■ EXTRACT:
Navalny Media Coverage Reveals Western Anti-Putin Bias

Prime Minister Vladimir Putin of Russia addresses the World Economic Forum in Davis, Switzerland, January 28, 2009

Prime Minister Vladimir Putin of Russia addresses the World Economic Forum in Davis, Switzerland, January 28, 2009 (WEF/Sebastian Derungs)

Thursday’s conviction of Russian opposition activist Alexei Navalny to five years imprisonment on an embezzlement charge rekindled Western criticism of President Vladimir Putin’s supposedly authoritarian governing style, even as Navalny was released from custody a day later to await his appeal and stand in Moscow’s mayoral election in September.

Navalny’s trial may have been politically motivated but as is unfortunately usual, many media overestimate his popularity and have glossed over his intolerant tendencies.

The anti-corruption campaigner, who famously described the ruling United Russia party as one of “crooks and thieves,” does enjoy a following among the more cosmopolitan young Russians who are tired of repression and nepotism at the top but outside Moscow, few Russians — who get their news from state controlled television — have ever heard of him. A recent poll from the Levada Center put his support even in the capital at just 4 percent.

Given that Navalny is nevertheless considered a credible candidate, the government would do well to let him run in September. It could avoid criticism of rigging the election — another accusation that is often made against Putin’s regime on the basis of little evidence — while setting up a prominent opposition leader for a fall.

Much reporting, however, seems to assume Putin is determined to thwart Navalny’s political future out of sheer spite.

■ TASK DIRECTIONS: Please return the passage from the article on Navalny's media coverage starting at "The anti-corruption campaigner, who" and ending at "of sheer spite.", word for word. The listing has no part in this.

■ PROVIDED RECORDS:
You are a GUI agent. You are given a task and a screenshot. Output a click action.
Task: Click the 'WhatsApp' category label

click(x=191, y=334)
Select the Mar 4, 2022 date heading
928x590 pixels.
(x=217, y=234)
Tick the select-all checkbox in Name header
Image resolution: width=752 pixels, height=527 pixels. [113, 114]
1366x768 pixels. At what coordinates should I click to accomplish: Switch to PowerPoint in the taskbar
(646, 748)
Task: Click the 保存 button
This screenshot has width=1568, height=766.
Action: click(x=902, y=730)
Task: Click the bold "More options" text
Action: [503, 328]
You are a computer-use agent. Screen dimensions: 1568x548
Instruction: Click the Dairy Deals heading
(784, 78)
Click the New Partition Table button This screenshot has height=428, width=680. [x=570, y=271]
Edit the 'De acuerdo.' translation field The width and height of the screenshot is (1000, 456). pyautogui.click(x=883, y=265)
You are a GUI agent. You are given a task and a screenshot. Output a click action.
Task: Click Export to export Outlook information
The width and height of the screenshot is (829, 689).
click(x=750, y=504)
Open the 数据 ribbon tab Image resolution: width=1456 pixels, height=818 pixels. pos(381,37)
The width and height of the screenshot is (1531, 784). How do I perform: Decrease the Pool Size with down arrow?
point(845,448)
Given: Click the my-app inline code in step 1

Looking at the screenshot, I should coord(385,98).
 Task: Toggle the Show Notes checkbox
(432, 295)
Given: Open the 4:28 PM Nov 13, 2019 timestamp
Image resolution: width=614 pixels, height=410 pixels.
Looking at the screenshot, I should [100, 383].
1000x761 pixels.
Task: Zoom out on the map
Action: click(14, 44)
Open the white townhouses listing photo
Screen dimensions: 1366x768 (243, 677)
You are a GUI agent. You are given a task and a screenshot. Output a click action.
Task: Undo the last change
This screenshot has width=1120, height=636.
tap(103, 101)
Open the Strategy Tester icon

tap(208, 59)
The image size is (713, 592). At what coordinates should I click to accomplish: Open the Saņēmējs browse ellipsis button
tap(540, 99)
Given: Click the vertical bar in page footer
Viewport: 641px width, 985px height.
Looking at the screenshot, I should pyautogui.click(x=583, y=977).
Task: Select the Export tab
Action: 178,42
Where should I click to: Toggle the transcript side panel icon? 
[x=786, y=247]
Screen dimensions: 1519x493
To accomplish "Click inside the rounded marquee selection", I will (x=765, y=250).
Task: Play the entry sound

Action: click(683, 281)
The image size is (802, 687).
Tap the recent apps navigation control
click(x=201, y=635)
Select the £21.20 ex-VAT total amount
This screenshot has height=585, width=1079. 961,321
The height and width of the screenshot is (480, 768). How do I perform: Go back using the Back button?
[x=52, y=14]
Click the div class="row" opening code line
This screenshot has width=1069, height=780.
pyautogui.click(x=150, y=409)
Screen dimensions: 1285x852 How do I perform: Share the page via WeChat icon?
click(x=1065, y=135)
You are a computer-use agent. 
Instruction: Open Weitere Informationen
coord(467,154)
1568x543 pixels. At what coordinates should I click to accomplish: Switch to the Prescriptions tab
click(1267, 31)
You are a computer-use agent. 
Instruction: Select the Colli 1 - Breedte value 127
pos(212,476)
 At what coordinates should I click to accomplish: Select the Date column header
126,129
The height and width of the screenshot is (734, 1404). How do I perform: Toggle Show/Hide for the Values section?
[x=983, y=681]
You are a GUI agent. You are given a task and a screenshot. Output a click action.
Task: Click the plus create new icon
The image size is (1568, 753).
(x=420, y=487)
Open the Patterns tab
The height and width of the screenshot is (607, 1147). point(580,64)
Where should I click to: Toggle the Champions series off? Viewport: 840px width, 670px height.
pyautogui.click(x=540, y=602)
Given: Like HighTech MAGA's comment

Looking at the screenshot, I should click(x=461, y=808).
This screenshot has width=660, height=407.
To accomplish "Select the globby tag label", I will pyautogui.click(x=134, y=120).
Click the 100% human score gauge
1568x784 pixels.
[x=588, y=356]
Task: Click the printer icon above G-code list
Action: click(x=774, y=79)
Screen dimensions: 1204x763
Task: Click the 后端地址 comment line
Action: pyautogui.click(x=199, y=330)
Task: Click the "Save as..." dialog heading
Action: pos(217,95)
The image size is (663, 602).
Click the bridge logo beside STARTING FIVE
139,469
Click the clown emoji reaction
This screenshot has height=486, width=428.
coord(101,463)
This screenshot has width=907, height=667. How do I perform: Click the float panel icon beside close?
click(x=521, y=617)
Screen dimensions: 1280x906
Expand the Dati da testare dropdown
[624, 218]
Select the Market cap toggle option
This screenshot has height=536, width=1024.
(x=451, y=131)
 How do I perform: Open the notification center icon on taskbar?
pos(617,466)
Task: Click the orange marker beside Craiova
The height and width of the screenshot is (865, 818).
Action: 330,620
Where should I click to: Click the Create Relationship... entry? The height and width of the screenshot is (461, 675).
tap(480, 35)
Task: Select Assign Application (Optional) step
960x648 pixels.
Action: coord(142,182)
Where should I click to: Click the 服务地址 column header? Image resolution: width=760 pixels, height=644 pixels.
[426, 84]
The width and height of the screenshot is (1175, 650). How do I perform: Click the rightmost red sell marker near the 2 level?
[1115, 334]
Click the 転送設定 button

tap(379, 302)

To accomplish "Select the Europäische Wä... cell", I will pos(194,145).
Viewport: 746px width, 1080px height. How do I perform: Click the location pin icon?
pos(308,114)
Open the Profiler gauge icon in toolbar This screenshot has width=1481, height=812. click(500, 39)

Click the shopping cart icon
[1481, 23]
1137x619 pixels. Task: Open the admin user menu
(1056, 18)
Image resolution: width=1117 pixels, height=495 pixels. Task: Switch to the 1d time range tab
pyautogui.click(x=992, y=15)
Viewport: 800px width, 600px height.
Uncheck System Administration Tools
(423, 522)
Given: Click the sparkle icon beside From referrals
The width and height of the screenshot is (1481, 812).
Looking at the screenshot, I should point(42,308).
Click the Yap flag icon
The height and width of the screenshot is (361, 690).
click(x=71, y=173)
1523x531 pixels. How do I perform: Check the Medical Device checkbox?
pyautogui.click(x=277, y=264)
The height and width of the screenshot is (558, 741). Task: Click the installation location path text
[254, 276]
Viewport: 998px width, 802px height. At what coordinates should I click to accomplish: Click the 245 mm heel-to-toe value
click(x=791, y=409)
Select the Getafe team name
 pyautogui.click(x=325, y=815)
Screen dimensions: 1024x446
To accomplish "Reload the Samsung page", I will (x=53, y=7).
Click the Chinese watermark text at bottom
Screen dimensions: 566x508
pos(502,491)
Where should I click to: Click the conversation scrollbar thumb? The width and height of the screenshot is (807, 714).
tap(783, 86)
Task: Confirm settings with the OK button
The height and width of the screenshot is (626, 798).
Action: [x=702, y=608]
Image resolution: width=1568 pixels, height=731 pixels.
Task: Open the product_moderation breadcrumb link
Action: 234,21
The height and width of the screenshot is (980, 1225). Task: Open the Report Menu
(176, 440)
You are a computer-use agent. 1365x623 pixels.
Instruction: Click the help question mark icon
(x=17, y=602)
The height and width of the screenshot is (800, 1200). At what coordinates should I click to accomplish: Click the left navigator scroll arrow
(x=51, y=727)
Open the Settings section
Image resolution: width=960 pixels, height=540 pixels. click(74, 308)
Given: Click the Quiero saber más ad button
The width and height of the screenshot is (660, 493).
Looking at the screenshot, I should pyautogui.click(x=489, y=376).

■ TASK ANSWER:
The anti-corruption campaigner, who famously described the ruling United Russia party as one of “crooks and thieves,” does enjoy a following among the more cosmopolitan young Russians who are tired of repression and nepotism at the top but outside Moscow, few Russians — who get their news from state controlled television — have ever heard of him. A recent poll from the Levada Center put his support even in the capital at just 4 percent.

Given that Navalny is nevertheless considered a credible candidate, the government would do well to let him run in September. It could avoid criticism of rigging the election — another accusation that is often made against Putin’s regime on the basis of little evidence — while setting up a prominent opposition leader for a fall.

Much reporting, however, seems to assume Putin is determined to thwart Navalny’s political future out of sheer spite.